4. Intensifies teacher noticing skills
The anecdotal, private observation approach is more often than not is deficit-oriented. And without the lens of learning growth, any old anecdote will do. A teacher’s skills in recognizing learning growth moments is not really tested.
If a teacher is going to write 6-12 learning success stories in the course of a year, there needs to be a higher level of focus on a child’s learning journey. Story-worthy events – moments of learning growth or success — come in many different forms, but many will be missed if the teacher is not paying attention.
And if a teacher is paying closer attention to a child true learning trajectory, only good things can happen..
5. Helps children feel they are making a contribution
Even for young children, there is value in making learners accountable. It gives them a sense of control over their education.
Children need to feel that they’re having an impact on the world. If they feel that their actions are meaningful, they are more likely to engage in their learning. Writing learning stories helps with this sense of control, as it allows children to see how their actions are affecting the world around them.
This is one of the main reasons learning stories replaced checklists in New Zealand. Checklists tend to be deficit-oriented and children are aware of being looked at with a deficit-seeking mindset. Being seen as a collection of needs-to-do-betters is not how you build confidence and character in a child.
By comparison, knowing you are the hero in a sequence of learning stories that articulate success and points in time when you made a difference is a very different biography to prepare you for school life.
6. Permission for teachers to make it personal
There is traditionally a lot of pressure on teachers to be objective, and checklists are objective. But really, early childhood education is not objective, it’s personal. Learning stories give teachers permission to write exactly how they feel about their young hero’s learning success. This not only makes these stories easy to write for teachers, it makes for compelling reading – for parents and the child.

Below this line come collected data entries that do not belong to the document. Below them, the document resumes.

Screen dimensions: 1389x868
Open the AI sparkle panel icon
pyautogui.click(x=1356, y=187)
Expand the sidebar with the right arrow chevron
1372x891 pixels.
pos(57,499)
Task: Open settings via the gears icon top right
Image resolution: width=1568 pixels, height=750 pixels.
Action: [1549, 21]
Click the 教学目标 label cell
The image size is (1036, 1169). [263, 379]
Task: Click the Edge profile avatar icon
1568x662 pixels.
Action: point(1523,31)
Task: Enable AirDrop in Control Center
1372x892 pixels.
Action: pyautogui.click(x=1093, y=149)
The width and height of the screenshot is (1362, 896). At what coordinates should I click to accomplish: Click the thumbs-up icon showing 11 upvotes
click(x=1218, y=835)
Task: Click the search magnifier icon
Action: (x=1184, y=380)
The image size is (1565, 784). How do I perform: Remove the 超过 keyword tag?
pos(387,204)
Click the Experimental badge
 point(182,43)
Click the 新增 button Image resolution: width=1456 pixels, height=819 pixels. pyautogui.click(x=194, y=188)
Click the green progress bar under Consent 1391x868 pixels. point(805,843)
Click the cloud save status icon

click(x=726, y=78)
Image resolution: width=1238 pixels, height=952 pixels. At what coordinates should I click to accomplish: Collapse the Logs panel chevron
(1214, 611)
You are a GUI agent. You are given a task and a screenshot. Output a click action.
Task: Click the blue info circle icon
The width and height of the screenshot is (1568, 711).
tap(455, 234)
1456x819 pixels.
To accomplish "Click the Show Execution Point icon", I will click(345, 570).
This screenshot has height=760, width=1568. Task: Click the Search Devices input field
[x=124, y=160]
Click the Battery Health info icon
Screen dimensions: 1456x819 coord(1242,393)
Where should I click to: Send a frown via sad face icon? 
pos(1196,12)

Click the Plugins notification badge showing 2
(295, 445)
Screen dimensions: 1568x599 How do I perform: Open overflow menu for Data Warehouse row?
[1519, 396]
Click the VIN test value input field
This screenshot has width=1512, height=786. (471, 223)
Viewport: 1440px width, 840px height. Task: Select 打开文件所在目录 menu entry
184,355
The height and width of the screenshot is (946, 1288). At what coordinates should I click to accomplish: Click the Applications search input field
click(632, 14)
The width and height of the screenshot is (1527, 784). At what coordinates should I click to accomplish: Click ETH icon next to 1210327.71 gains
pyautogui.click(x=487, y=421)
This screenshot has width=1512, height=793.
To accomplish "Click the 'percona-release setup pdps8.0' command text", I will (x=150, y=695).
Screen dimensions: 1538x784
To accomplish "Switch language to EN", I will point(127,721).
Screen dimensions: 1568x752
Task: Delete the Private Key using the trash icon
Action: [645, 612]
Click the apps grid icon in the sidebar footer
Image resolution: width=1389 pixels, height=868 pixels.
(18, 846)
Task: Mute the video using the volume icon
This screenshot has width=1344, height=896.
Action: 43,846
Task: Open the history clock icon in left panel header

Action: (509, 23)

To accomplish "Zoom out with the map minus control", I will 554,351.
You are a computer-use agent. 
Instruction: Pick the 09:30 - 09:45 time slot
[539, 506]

7. Integrates Teaching, Learning and Assessment
Learning stories are written to be shared – with peers, families and the child, seeking everyone’s perspective and insights. This sharing, interpretation, construction and re-interpretation process helps educators better understand the child, providing reflections and assessment that can be fed back into the teaching and learning process.
For a more in-depth analysis of the benefits of learning stories, we definitely recommend giving this book a read:
Learning Stories Constructing Learner Identities in Early Education by Margaret Carr and Wendy Lee SAGE Publications 2012 .
Learning Stories Collect in Portfolios For Posterity
In learning story software systems like Educa, learning stories are added to a child portfolio. Over the course of a year this collection of stories provide a compelling narrative of a child’s learning journey. This is particularly true if the stories are linked to curriculum or learning goals and/or linked to the planning that occured along the way.
Whereas private observations are not seen by parents and tend to deleted or tossed out at year end, portfolios of learning stories tend to be kept, printed out, read to the child — who wouldn’t want to hear stories about you, when you are the here?! – and saved. Often for years.
Educa was developed in New Zealand as an easy to use vehicle for writing learning stories. Teachers can use the mobile app, even in dictation mode, to start a learning story on the go. They can then save it and finish it off, with connections to learning or curriculum goals, save to the child’s portfolio and share with parents in one click.
Wendy Lee is a world thought-leader in learning stories, through her Educational Leadership Project. She had a role to play in the early development of Educa.